Saved data entries

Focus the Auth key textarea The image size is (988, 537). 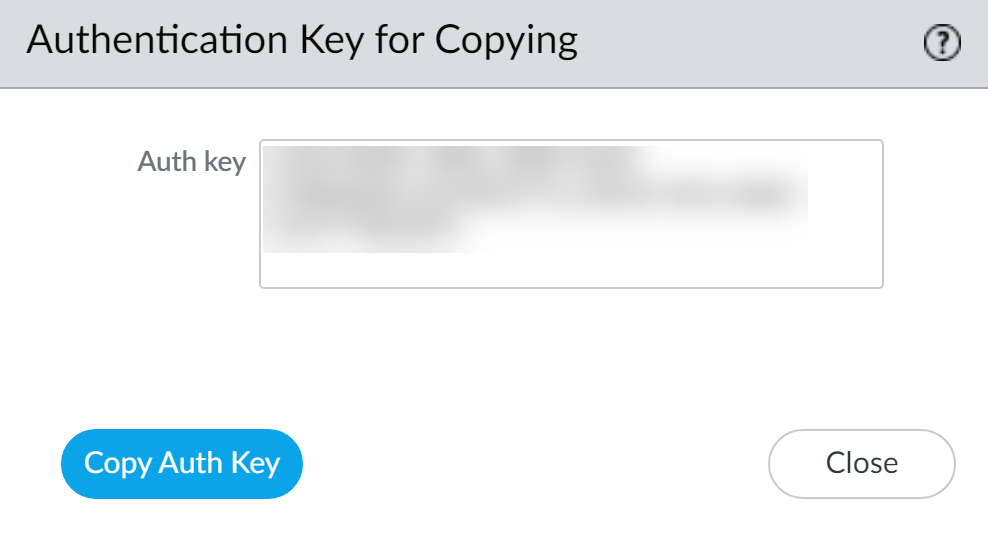point(570,214)
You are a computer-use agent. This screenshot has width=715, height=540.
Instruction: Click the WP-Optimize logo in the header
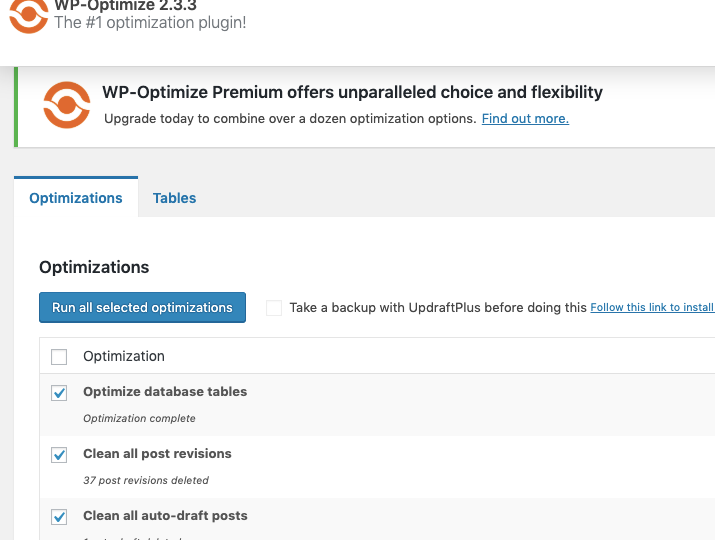[27, 14]
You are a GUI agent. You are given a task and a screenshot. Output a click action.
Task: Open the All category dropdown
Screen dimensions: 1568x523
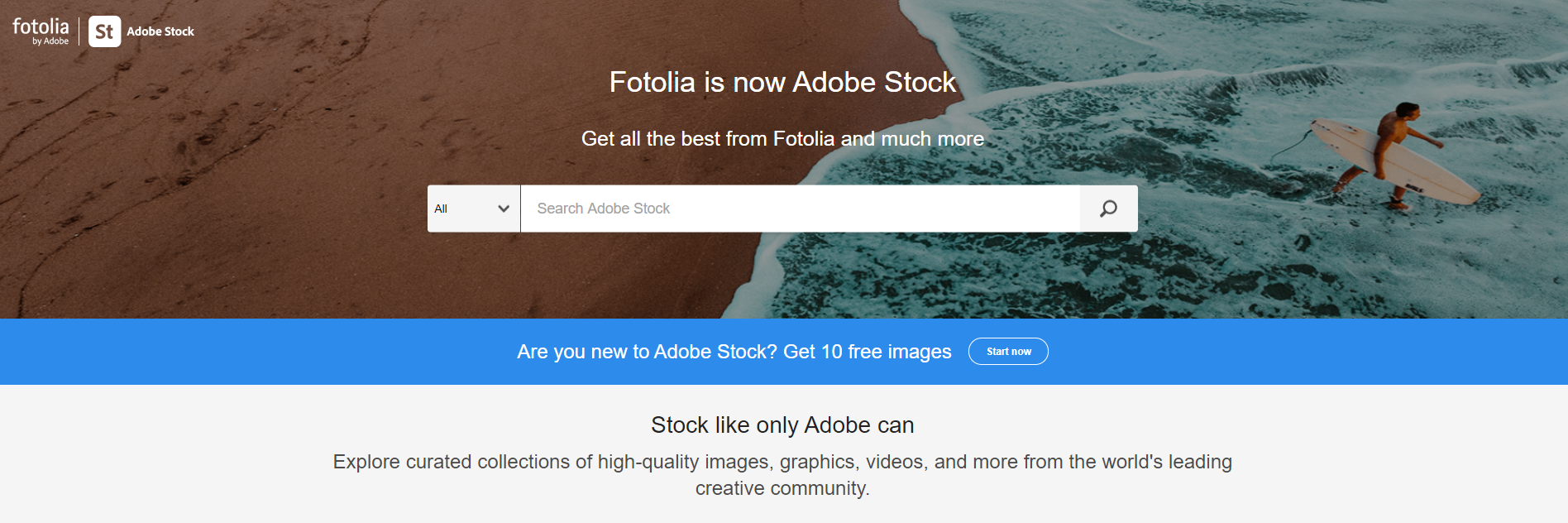click(473, 209)
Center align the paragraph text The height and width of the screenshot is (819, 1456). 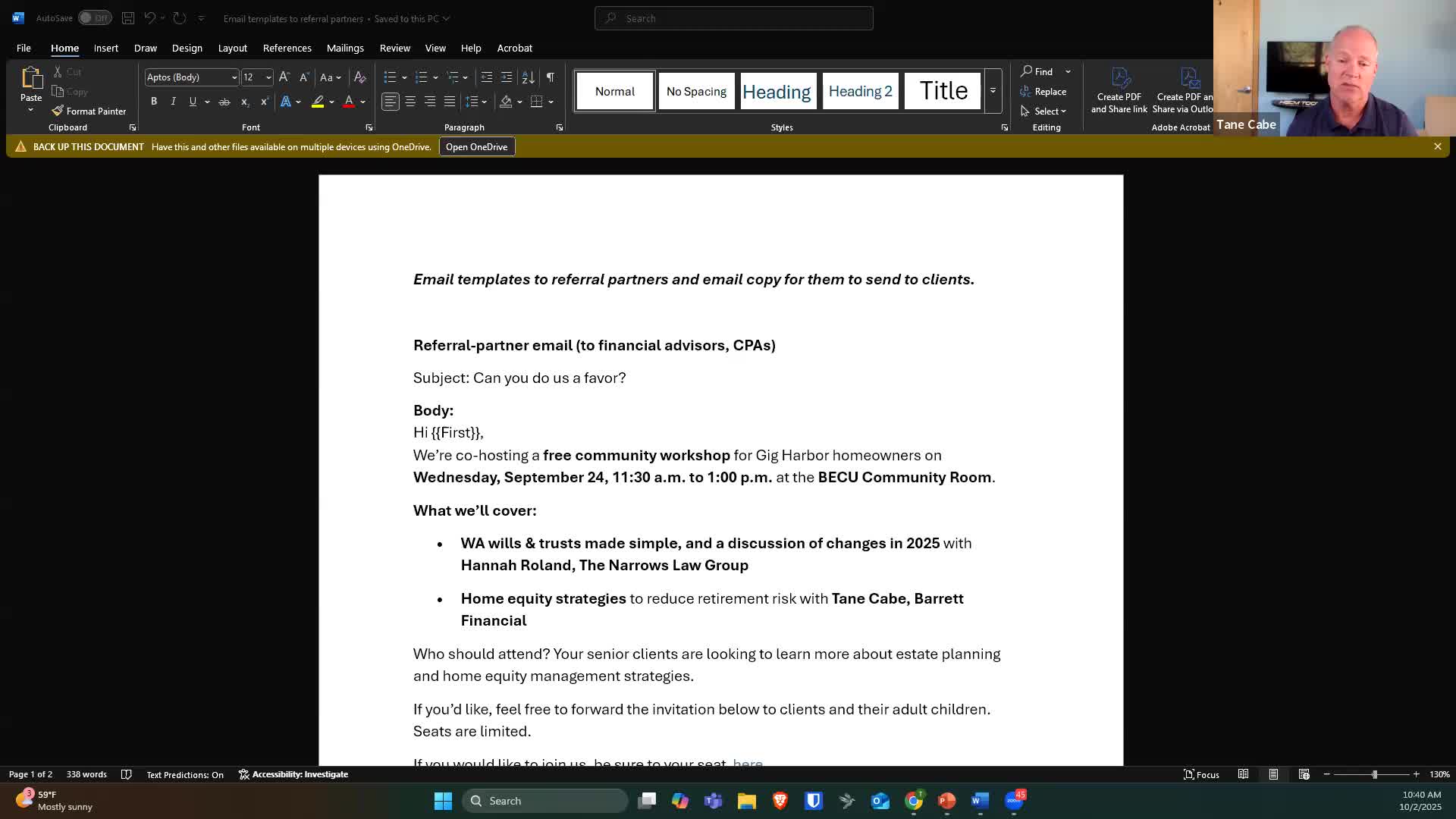[x=410, y=102]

◆ **Task goal**:
Find each line above that contains the word "agent" and copy those lines out in full.

◆ **Exercise solution**:
You are a computer-use agent. This screenshot has width=715, height=540.
You are a GUI agent. You are given a task and a screenshot. Output a click action.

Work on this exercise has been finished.